Il ne saurait exister pour un papy de plus grand bonheur que celui d’être tiré par la toute petite main d’une toute petite Zoey: Papi, viens. Aégnié, là. Eh oui, dans la direction vers laquelle pointait le tout petit index de la toute petite Zoey, il y avait bien une toute petite araignée. Pas très jolie, la bestiole, bien sûr. Dégu, fit l’enfant… Je sentais qu’il y avait dans ce dédain plus ou moins senti un peu de la maman!
Zoey apprivoise lentement ce grand-papa, dont elle raconte à sa maman incrédule – quand elles sont seules, cette vie trépidante qu’elle lui a inventée! C’est que ça tourne, dans ce petit cerveau-là!
Papi, gad, foumi. Mousse, oup! Partie, mousse! Quelle langue riche que celle d’une grande fille de 30 mois… La p’tite chinoise sait compter jusqu’à 10 mais elle escamote quelques nombres, pour les retrouver plus tard, dans le désordre; elle rit de ces erreurs volontaires qui semblent d’ailleurs appartenir à son arsenal d’armes de séduction massive.
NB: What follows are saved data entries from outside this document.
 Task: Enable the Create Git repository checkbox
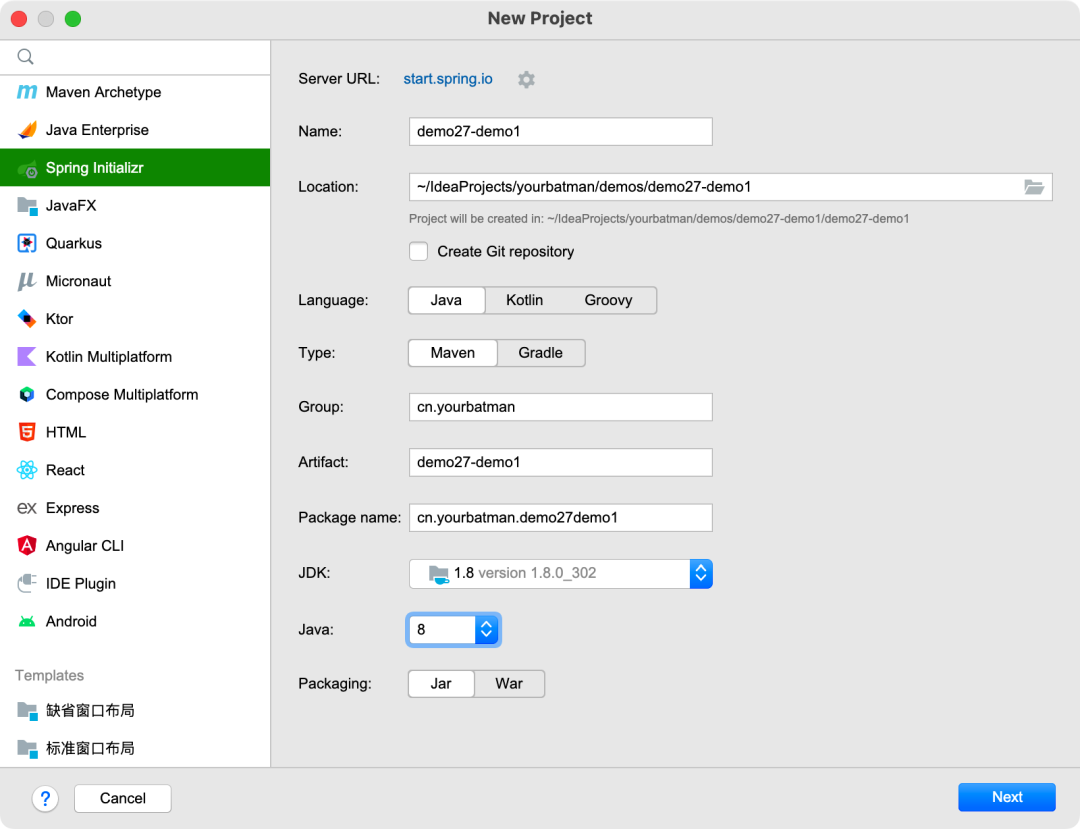coord(418,251)
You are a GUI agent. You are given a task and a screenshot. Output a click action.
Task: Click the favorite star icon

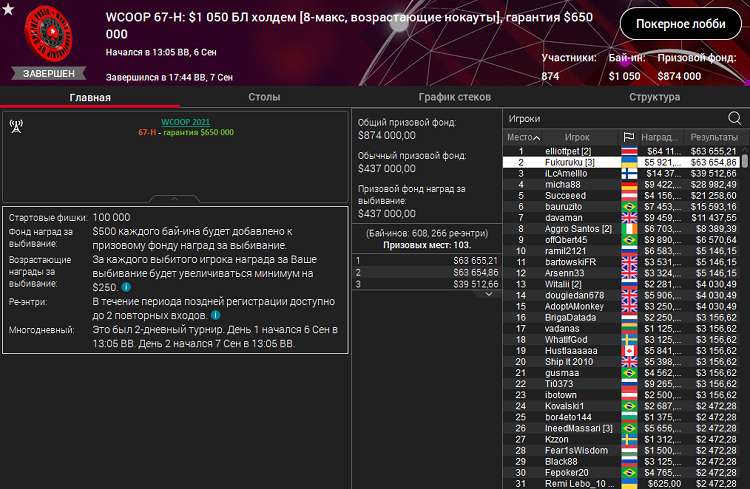9,10
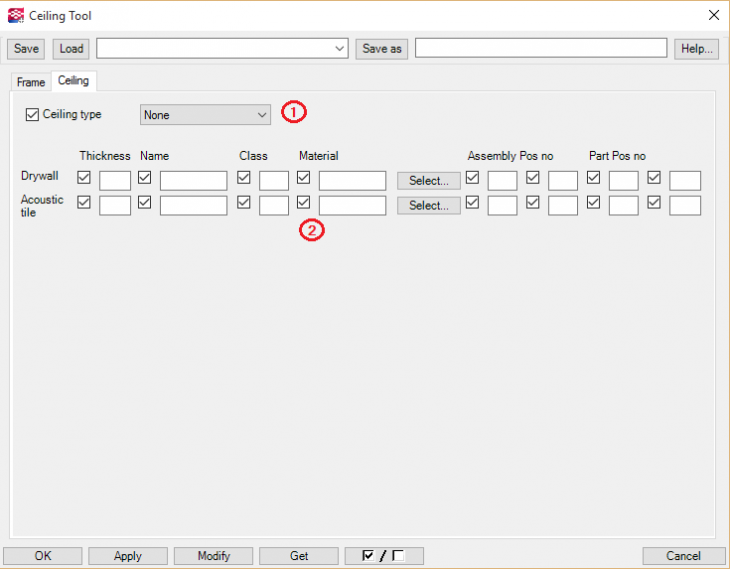Select the Ceiling tab

(x=73, y=81)
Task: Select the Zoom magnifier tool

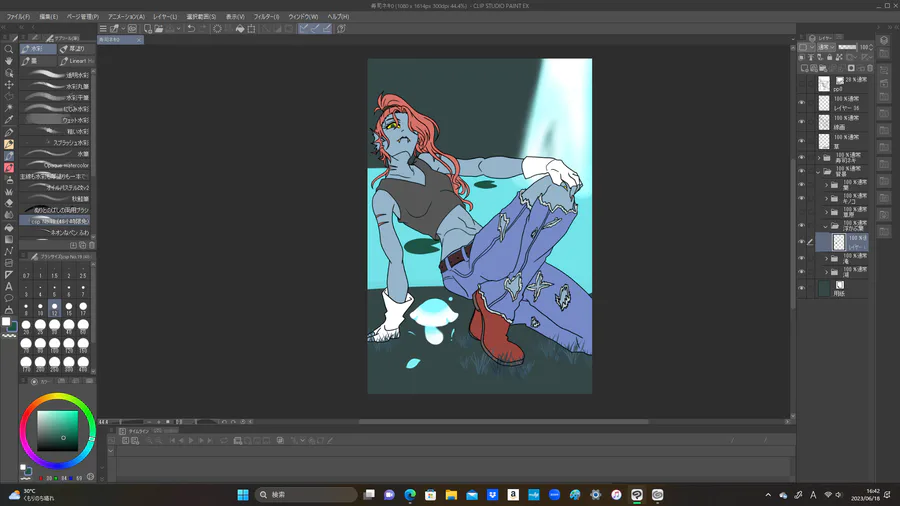Action: coord(9,49)
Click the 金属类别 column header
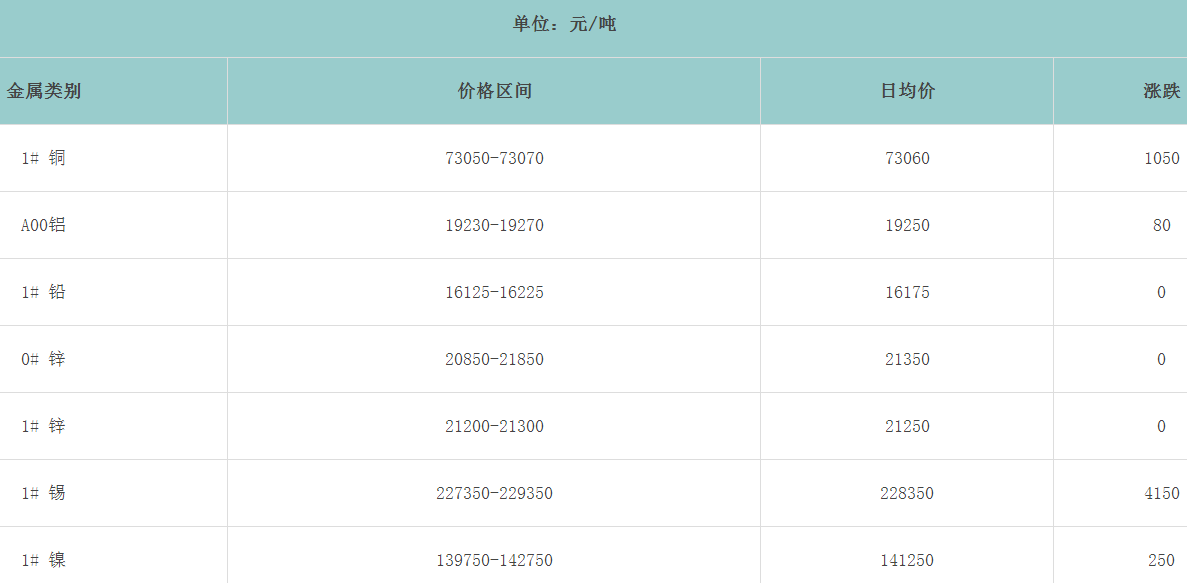This screenshot has height=583, width=1187. (x=44, y=91)
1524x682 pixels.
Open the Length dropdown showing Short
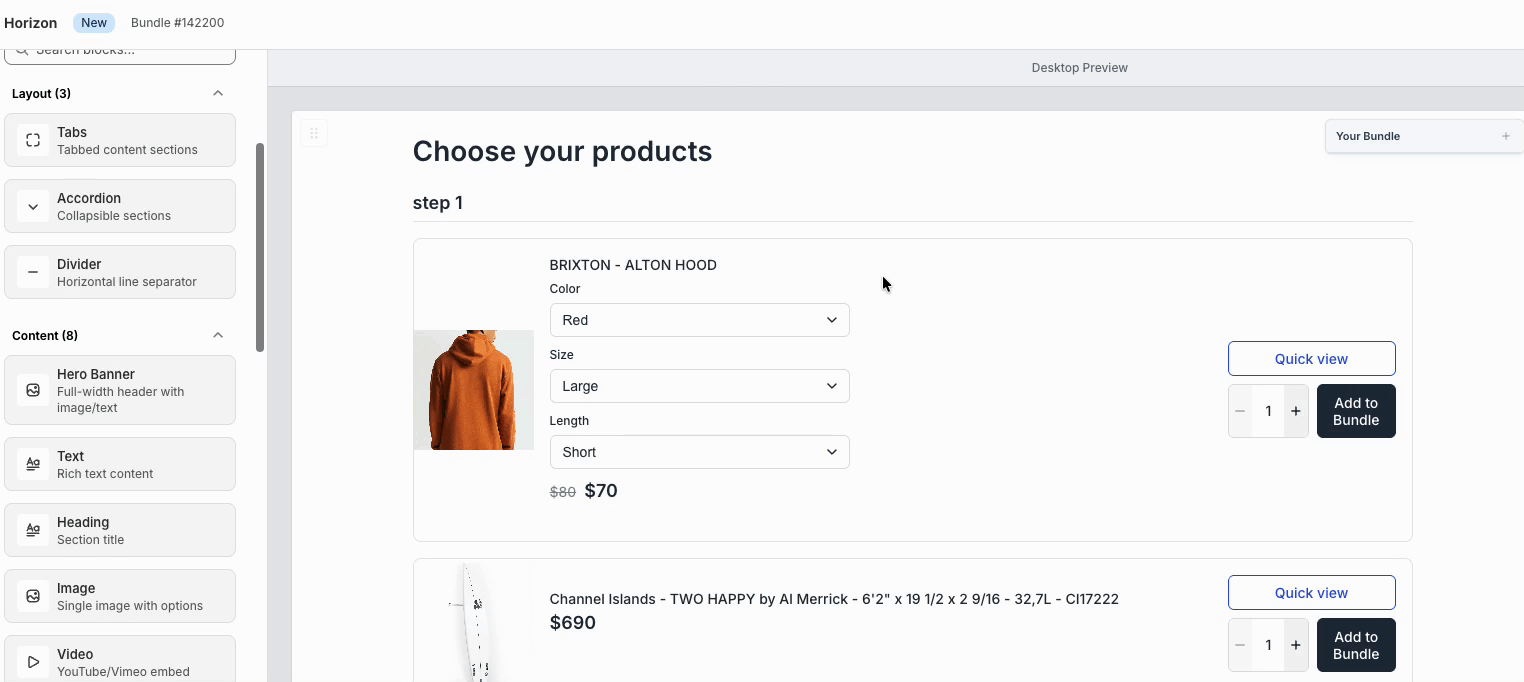pos(699,452)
Assis, papi. Elle m’a fait une place à ses côtés, sur le seuil de la porte. Ouille, c’est un peu bas pour des vieilles jambes dont le ressort est un peu rouillé! Papy s’exécute; aussitôt, la petite demoiselle se relève en riant. Quien toé, Papi. J’t’ai bin eu, semble-t-elle exprimer alors en sautillant autour du vieil homme dont les yeux cherchent désespérément un point d’appui. Bonheur total, malgré les grimaces qui tordent ce visage avec plein de sillons et de poils blancs.
L’enfant éclot; le processus sera long, et il y aura cette maudite adolescence à traverser… Aille! Mais en attendant cette échéance encore lointaine, prends tout ton temps, ma chouette! Et continue de taquiner ton vieux Papy!
Zoey est née un an, jour pour jour, avant les funérailles de cette petite cousine dont la maman aurait célébré le quatrième anniversaire ce 16 juillet, si ce petit angelot avait encore une maman pour lui faire un gâteau et accrocher mille ballons partout dans la maison.
S’il n’existe de plus grand bonheur que ces rires en cascade d’une petite-fille à l’oreille de son grand-papa, il n’existe pas, en revanche, de silence plus lourd à porter que le rire d’un enfant qui s’est tu pour ne jamais plus résonner.
Cinq matins avant que la Grande Faucheuse ne vienne me l’enlever, j’avais dormi dans le lit d’Émy la rose – c’était son surnom; elle avait dormi sur un matelas soufflé, entourée de mille toutous, doudou à la main.
Le matin s’était levé. Avant moi, qui n’avais plus sommeil. Avant Émy, qui elle, avait des fourmis dans les jambes. Avant Mia, sa grande soeur, qu’on ne verrait pas avant quelques heures. Émy s’était approchée doucement, histoire de vérifier si Papy était réveillé; Papy faisait semblant de sortir d’un sommeil profond, tout comme il avait fait semblant de se frotter les yeux et de s’étirer les grandes échasses bien au delà des frontières de ce lit conçu pour des petites jambes.
Chut, Papiiii! Fais dodo enca [« encore »]...
Deux minutes plus tard, pourtant, Émy s’était installée dans les bras de Papy, avec Charlot-le-chat qui, l’été précédent, s’appelait encore Charlotte et passait pour une fille-chat. Full chatte!
Comment pourrai-je oublier cette saga du chat-fille fait chat-gars? Un beau matin, quand le téléphone avait sonné vers 8h20 comme à tous les autres matins, il y avait à l’autre bout une Stéphanie presque hystérique qui hurlait: « P’pa, tu sais pas quoi, Charlotte a deux boules. C’t’un gars! Charlotte heu Charlot, viens jaser avec ton papy! Enweille, viens miauler icitte, ma crisse de belle pute. Heu, mon crisse de gros matou! »
Charlot et l’autre minou (« ma boule« ) ont trouvé de nouvelles mamans. Moi, je n’ai jamais pu trouver une autre Stéphanie. Elle n’existait qu’en un seul exemplaire…
Épilogue
Est-ce qu’elle n’a pas le nez, les yeux, la moue et l’air un peu canaille du p’tit bonhomme en haut-de-forme ci-haut, la petite Princesse qui porte la perruque de Raiponce?
Quand la photo du p’tit bonhomme a été prise, il était à 16 jours de célébrer son quatrième anniversaire. Autant le dire, il avait alors l’âge qu’aurait aujourd’hui cette petite fille dont l’enfance a été interrompue brutalement.
C’est ce p’tit bonhomme qui est devenu, plus de 60 ans plus tard, le papy d’Émy-Rose.